Los soldados franceses andaban en grupos, empujando a los pasantes con las culatas de los mosquetes por el simple afán de provocar. A sus espaldas las mujeres hacían el signo de maldecir con los dedos y escupían el suelo. Sin embargo, nada lograba opacar la elegancia incomparable de la ciudad bañada en la luz plateada del mar. Al pisar el puerto Diego y Bernardo casi se caen al suelo, tal como les ocurrió en la isla Flores, porque habían perdido la costumbre de andar en tierra. Debieron afirmarse uno con otro hasta que pudieron controlar el temblor de las rodillas y enfocaron la vista.

– ¿Y ahora qué hacemos, Bernardo? Estoy de acuerdo contigo en que lo primero será buscar un coche de alquiler y tratar de ubicar la casa de don Tomás de Romeu. ¿Dices que antes debemos recuperar lo que queda de nuestro equipaje? Cierto, tienes razón…
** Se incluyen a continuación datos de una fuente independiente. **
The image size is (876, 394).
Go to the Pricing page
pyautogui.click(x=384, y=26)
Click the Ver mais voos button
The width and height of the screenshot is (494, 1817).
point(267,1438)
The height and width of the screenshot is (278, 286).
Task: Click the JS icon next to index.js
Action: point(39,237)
Así se abrieron paso como pudieron, Diego hablando solo y Bernardo un paso detrás, alerta, porque temía que le arrebataran la bolsa a su distraído hermano. Pasaron el sitio del mercado, donde unas mujeronas ofrecían productos del mar, encharcadas en tripas y cabezas de pescado que maceraban en el suelo en una nube de moscas. En eso los interceptó un hombre alto, con perfil de gallinazo, vestido de felpa azul, que a los ojos de Diego debía ser un almirante, a juzgar por los galones dorados de su chaqueta y el tricornio sobre su blanca peluca. Lo saludó con una profunda inclinación, barriendo el empedrado con su sombrero californiano.

– ¿Señor don Diego de la Vega? -inquirió el desconocido, visiblemente desconcertado.

– Para servir a usted, caballero -replicó Diego.

– No soy un caballero, soy Jordi, el cochero de don Tomás de Romeu. Me mandaron a buscarle. Más tarde vendré por su equipaje -aclaró el hombre con una mirada torva, porque pensó que el mocoso de las Indias se burlaba de él.

A Diego se le pusieron las orejas color remolacha y, encasquetándose el sombrero, se dispuso a seguirlo, mientras Bernardo se ahogaba de risa.

Jordi los condujo a un coche algo desportillado con dos caballos, donde los esperaba el mayordomo de la familia. Recorrieron calles tortuosas y empedradas, se alejaron del puerto y pronto llegaron a un barrio de mansiones señoriales. Entraron al patio de la residencia de Tomás de Romeu, un caserón de tres pisos que se alzaba entre dos iglesias. El mayordomo comentó que ya no molestaban los campanazos a horas intempestivas porque los franceses habían quitado los badajos a las campanas como represalia contra los curas, que fustigaban la guerrilla.

Diego y Bernardo, intimidados por el tamaño de la casa, ni cuenta se dieron de cuan venida a menos estaba. Jordi condujo a Bernardo al sector de los sirvientes y el mayordomo guió a Diego por la escalera exterior hasta el piso noble o principal. Atravesaron salones en penumbra eterna y corredores helados, donde colgaban deshilachadas tapicerías y armas del tiempo de las cruzadas. Por fin llegaron a una polvorienta biblioteca, mal iluminada con unos cuantos candiles y un fuego pobretón en la chimenea. Allí aguardaba Tomás de Romeu, quien recibió a Diego con un abrazo paternal, como si le hubiera conocido de siempre.

– Me honra que mi buen amigo Alejandro me haya confiado a su hijo -proclamó-. Desde este instante pertenece a nuestra familia, don Diego. Mis hijas y yo velaremos por su comodidad y contentamiento.